So you know a thing or two about RT and want to help make rt.cpan.org be as awesome as the RT you've got running at the office? Or maybe you've been looking for an excuse to learn more about RT and want to help the Perl community? Someone asked me about this sort of thing and the only thing I knew to do was to bother Jesse (who already spends lots of time, money, and effort for the love of all things Perl) about it.
And it turns out, that's sort of the standard procedure for those who would like to help. This is a bit sub-optimal in that you have to feel like you're interrupting someone (and in fact you probably are) to satisfy your curiosity about whether you can help.
Since Jesse and his crew have already taken the trouble to answer my questions about the matter, I figured I would pass some information along.

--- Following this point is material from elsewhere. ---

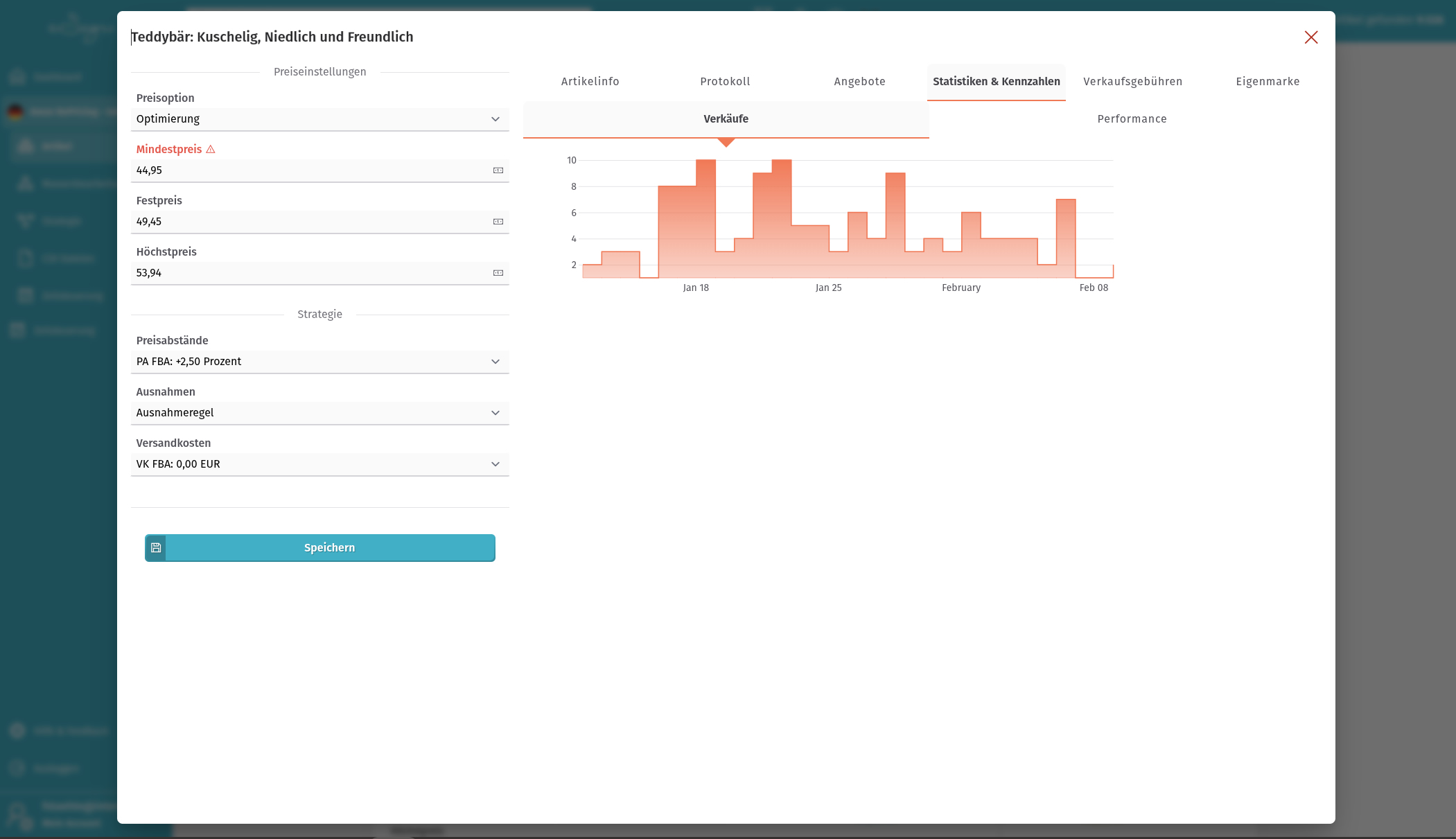
Task: Click the currency icon in Festpreis field
Action: click(x=498, y=222)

Currently, the RT on rt.cpan.org is a 3.6 with a set of overlays which were written to work-around problems or missing features in 3.6. These have not yet been tested on version 3.8.1, and it is quite likely that many of the new 3.8 features will render some of the old overlays obsolete (possibly even breaking them.) That is, rt.cpan.org has some custom hacks which probably can (and should) now be "unhacked" so that we don't get additional drift with future versions.
So, who needs to do this? Well, how awesome of you to volunteer! If you think you have what it takes, take a look at the repository and specifically this setup script to get an idea of what you'll need to setup a local copy and test it. The pull-live
script has some hard-coded bits assuming an 'rtcpan' user and is going to try to sudo make install
several distros from the bestpractical svn, so you'll probably want to either hack it to fit your machine's environment or simply read through it to copy the svn urls it uses to perform the setup yourself. The bit about sudo make upgrade
is also suspect because you likely don't have one setup yet.
With any luck, this is making sense to you (or at least, you're now looking forward to reading the RT documentation.)
Once you get it running and working correctly, I would guess that your mission is then to switch the tag to rt/3.8/trunk and see where the magic smoke comes out. Problems at this stage would likely be answered in the #rt channel on irc.perl.org. Patches would also be warmly greeted there. Ultimately, a member of the awesome BPS crew will be in charge of flipping the big switch on the live rt.cpan.org server and your updates to the code will then be subjected to the wrath of 7k+ authors debugging almost 17k distributions (not to mention millions of users).
Ok, we've now exceeded my depth of RT knowledge and I'm out of time for further exploration. Hopefully someone with more tuits can use this information to help bring us the latest and greatest of RT for rt.cpan.org.